▶ _Short task_
Copy the data below, swapping every "screenshot" for "window" and leaving everything else unchanged.

▶ _Information given_
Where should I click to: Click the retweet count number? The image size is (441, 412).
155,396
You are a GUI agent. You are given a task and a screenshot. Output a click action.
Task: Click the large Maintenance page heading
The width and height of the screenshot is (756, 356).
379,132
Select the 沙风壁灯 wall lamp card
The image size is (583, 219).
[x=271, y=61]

▶ _Solution to the problem_
Where should I click to: Click the retweet count number? The image size is (441, 412).
155,396
You are a GUI agent. You are given a task and a window. Output a click action.
Task: Click the large Maintenance page heading
The width and height of the window is (756, 356).
379,132
Select the 沙风壁灯 wall lamp card
The image size is (583, 219).
[x=271, y=61]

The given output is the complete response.